(Pointing entries for text and elements)
* Begin *

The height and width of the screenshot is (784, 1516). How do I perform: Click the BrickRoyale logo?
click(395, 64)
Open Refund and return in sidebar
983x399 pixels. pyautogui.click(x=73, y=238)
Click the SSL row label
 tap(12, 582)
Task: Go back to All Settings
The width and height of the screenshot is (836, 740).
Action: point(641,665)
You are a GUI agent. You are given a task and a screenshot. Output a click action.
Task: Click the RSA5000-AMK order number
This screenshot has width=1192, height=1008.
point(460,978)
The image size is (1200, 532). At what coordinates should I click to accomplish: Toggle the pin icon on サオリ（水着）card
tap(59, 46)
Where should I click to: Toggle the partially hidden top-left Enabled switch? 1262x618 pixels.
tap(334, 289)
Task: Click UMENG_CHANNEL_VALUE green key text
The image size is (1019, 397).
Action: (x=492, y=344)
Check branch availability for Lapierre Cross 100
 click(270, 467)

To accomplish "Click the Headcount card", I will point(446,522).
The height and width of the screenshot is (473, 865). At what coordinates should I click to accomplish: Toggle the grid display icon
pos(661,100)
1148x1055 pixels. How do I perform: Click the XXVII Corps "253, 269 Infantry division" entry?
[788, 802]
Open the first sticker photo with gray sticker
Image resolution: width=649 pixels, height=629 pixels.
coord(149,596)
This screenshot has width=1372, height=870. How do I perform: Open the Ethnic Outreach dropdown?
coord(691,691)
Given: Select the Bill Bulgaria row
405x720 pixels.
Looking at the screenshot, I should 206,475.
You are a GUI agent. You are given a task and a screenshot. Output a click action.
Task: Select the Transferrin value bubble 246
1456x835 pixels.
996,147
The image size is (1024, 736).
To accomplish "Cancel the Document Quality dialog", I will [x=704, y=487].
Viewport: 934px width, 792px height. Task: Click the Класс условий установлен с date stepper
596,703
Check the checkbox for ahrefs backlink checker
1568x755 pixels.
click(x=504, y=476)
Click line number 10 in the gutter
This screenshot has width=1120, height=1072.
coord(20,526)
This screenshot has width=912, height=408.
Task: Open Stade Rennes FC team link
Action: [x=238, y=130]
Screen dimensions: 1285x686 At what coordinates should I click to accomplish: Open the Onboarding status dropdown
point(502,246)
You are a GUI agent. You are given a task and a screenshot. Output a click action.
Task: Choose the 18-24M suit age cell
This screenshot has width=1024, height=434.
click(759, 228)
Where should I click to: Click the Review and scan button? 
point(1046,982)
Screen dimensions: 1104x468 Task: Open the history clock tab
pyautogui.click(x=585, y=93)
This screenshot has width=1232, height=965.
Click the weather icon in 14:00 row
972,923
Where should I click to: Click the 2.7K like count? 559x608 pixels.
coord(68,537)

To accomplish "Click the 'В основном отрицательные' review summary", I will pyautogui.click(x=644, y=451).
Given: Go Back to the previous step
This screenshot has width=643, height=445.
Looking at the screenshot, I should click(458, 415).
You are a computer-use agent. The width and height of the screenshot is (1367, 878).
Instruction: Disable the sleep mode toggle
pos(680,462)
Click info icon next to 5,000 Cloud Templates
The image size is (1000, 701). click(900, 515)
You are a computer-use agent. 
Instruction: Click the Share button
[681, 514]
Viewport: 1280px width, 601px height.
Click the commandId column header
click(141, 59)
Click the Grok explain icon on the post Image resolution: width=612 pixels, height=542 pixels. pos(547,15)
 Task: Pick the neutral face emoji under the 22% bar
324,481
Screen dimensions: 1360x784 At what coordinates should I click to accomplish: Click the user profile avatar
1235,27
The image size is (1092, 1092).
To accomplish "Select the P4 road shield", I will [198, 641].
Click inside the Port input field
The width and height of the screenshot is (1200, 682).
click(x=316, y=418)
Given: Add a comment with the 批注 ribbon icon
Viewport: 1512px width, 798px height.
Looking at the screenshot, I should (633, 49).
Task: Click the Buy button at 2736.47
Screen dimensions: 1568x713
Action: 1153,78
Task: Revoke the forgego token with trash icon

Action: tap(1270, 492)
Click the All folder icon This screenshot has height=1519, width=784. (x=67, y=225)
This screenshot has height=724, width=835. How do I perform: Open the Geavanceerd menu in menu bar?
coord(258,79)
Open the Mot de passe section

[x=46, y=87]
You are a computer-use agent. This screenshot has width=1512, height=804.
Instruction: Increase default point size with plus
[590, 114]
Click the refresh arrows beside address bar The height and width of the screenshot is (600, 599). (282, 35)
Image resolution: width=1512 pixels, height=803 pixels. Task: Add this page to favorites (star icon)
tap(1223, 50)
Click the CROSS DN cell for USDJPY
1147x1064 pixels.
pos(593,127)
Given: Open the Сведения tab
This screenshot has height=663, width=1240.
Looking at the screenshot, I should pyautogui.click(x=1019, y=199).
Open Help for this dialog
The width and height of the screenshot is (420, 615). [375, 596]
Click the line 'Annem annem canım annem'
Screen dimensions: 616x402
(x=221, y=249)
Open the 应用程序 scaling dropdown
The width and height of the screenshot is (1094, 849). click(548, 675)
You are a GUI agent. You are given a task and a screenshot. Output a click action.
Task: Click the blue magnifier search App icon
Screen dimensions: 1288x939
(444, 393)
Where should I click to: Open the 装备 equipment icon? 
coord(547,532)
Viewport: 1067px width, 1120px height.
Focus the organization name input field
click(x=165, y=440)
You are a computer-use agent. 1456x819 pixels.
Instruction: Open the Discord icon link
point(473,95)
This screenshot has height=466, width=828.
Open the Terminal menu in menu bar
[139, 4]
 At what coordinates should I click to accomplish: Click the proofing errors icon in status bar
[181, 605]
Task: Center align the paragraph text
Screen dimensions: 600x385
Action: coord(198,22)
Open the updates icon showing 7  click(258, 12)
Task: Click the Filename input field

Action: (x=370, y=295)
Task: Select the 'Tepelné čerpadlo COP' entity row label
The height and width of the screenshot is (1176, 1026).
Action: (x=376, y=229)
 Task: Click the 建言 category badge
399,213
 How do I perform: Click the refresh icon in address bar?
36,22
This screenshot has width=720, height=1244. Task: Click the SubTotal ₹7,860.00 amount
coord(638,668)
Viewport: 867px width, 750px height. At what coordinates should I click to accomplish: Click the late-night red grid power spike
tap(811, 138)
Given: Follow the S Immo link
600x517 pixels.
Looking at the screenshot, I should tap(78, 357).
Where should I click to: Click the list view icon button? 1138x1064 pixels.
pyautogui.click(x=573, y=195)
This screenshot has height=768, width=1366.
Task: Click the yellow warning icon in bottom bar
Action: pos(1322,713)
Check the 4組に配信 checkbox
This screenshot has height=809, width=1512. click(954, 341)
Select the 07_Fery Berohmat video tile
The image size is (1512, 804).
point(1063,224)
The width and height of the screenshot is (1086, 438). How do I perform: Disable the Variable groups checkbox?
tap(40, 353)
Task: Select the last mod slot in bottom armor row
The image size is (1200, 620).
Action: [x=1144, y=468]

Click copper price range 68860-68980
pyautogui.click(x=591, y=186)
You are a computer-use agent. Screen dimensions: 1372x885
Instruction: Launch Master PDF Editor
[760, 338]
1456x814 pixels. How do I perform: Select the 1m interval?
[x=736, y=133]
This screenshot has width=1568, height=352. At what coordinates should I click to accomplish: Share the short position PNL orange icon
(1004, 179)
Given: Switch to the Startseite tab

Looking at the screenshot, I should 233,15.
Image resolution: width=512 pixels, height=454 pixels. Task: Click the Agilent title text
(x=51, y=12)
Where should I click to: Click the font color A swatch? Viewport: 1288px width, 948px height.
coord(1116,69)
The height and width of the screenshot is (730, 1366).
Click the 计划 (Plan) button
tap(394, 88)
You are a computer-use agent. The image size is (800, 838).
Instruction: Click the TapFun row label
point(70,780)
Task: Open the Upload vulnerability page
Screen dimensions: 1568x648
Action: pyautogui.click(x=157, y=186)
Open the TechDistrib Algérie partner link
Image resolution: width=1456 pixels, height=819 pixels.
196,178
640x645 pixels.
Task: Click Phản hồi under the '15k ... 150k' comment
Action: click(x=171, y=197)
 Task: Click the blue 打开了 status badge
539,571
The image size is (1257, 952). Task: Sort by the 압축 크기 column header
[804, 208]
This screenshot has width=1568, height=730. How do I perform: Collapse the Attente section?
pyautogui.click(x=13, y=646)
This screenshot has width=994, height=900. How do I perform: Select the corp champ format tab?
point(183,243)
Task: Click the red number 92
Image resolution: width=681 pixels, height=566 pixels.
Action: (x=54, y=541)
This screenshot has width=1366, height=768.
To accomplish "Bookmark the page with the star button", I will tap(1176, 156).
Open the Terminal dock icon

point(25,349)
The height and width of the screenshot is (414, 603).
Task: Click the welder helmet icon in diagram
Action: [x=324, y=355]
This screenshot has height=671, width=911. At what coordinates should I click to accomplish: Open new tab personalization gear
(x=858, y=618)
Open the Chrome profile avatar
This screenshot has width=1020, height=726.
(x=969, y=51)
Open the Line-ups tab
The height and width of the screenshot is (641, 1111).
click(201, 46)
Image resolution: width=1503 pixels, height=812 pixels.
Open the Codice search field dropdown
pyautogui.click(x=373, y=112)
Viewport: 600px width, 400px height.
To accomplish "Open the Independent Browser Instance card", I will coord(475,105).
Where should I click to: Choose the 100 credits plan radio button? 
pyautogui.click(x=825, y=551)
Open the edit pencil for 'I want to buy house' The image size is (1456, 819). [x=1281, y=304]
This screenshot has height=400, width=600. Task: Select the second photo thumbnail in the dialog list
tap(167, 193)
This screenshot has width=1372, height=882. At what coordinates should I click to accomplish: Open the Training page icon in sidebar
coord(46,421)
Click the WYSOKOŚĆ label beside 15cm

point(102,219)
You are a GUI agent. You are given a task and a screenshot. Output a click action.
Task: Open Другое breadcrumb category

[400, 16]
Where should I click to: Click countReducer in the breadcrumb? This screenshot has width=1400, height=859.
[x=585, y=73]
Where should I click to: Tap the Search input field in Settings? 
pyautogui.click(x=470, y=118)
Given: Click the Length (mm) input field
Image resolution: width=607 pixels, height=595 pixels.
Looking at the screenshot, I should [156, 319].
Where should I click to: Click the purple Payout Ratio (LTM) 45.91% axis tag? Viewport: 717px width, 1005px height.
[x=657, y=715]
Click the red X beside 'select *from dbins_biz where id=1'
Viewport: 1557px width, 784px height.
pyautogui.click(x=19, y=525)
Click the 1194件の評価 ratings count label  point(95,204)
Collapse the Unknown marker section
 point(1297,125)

* End *

Stated problem
Reproduce the lines in the stretch from "The width and height of the screenshot is (1086, 438)." through "Action: [x=1144, y=468]", swapping "checkbox" for "check box" and leaving everything else unchanged.

Solution for this exercise
The width and height of the screenshot is (1086, 438). How do I perform: Disable the Variable groups check box?
tap(40, 353)
Task: Select the last mod slot in bottom armor row
The image size is (1200, 620).
Action: [x=1144, y=468]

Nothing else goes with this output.